⟨

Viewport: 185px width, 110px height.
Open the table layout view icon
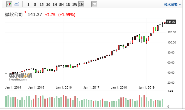tap(94, 4)
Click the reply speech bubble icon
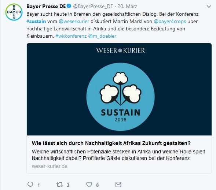The width and height of the screenshot is (216, 190). point(30,185)
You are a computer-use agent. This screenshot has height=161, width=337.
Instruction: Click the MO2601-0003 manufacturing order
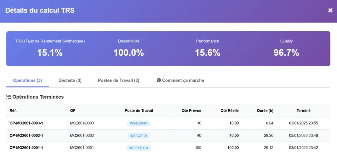[x=82, y=123]
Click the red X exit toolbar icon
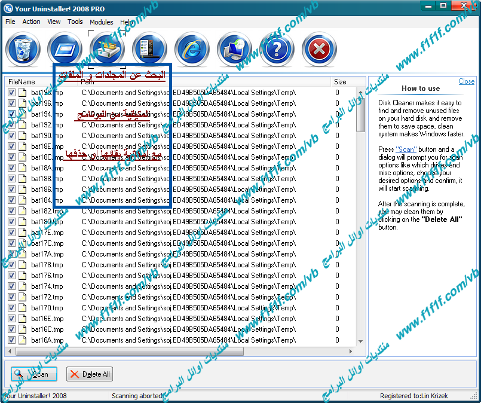This screenshot has width=481, height=403. (x=319, y=49)

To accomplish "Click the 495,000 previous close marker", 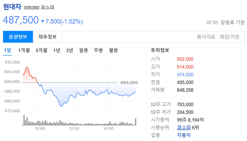I will coord(129,83).
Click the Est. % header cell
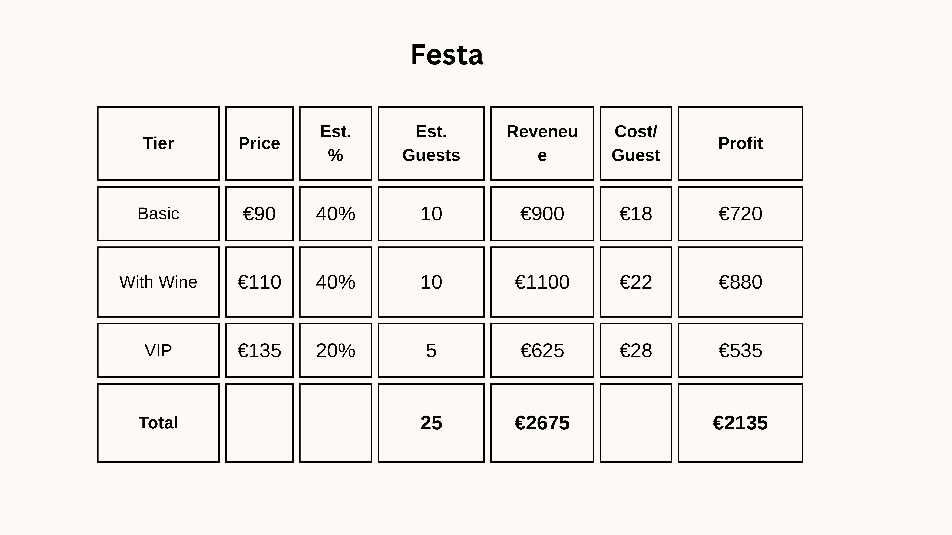952x535 pixels. (x=335, y=143)
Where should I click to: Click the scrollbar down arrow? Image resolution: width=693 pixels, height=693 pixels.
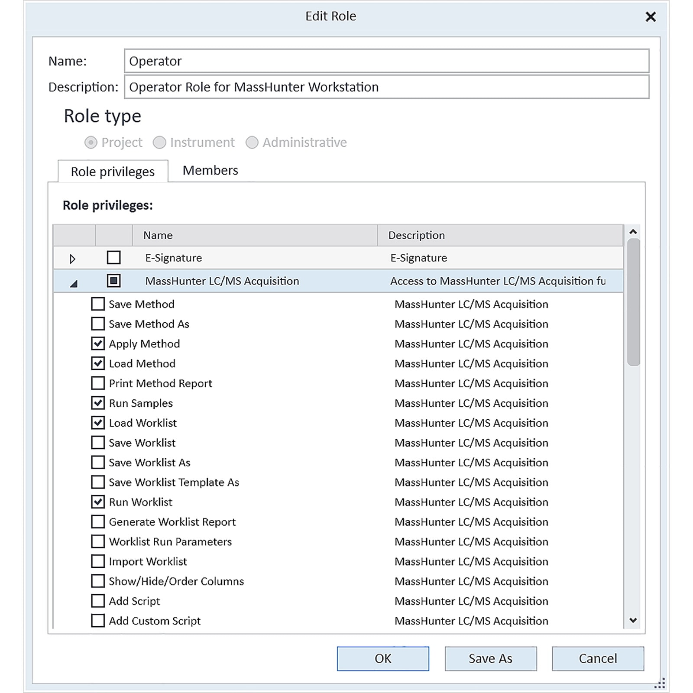(633, 620)
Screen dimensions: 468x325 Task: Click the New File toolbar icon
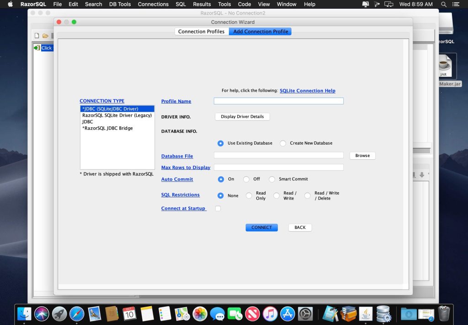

⟩

* WORK TO BE COMPLETED *
Leaving aside every picture, transcribe exactly the lines that run from the one with "Where should I" to the close of the listing above.

* FINISHED TASK *
Where should I click to: Click the scrollbar down arrow? Image resolution: width=693 pixels, height=693 pixels.
(633, 620)
Screen dimensions: 468x325 Task: Click the New File toolbar icon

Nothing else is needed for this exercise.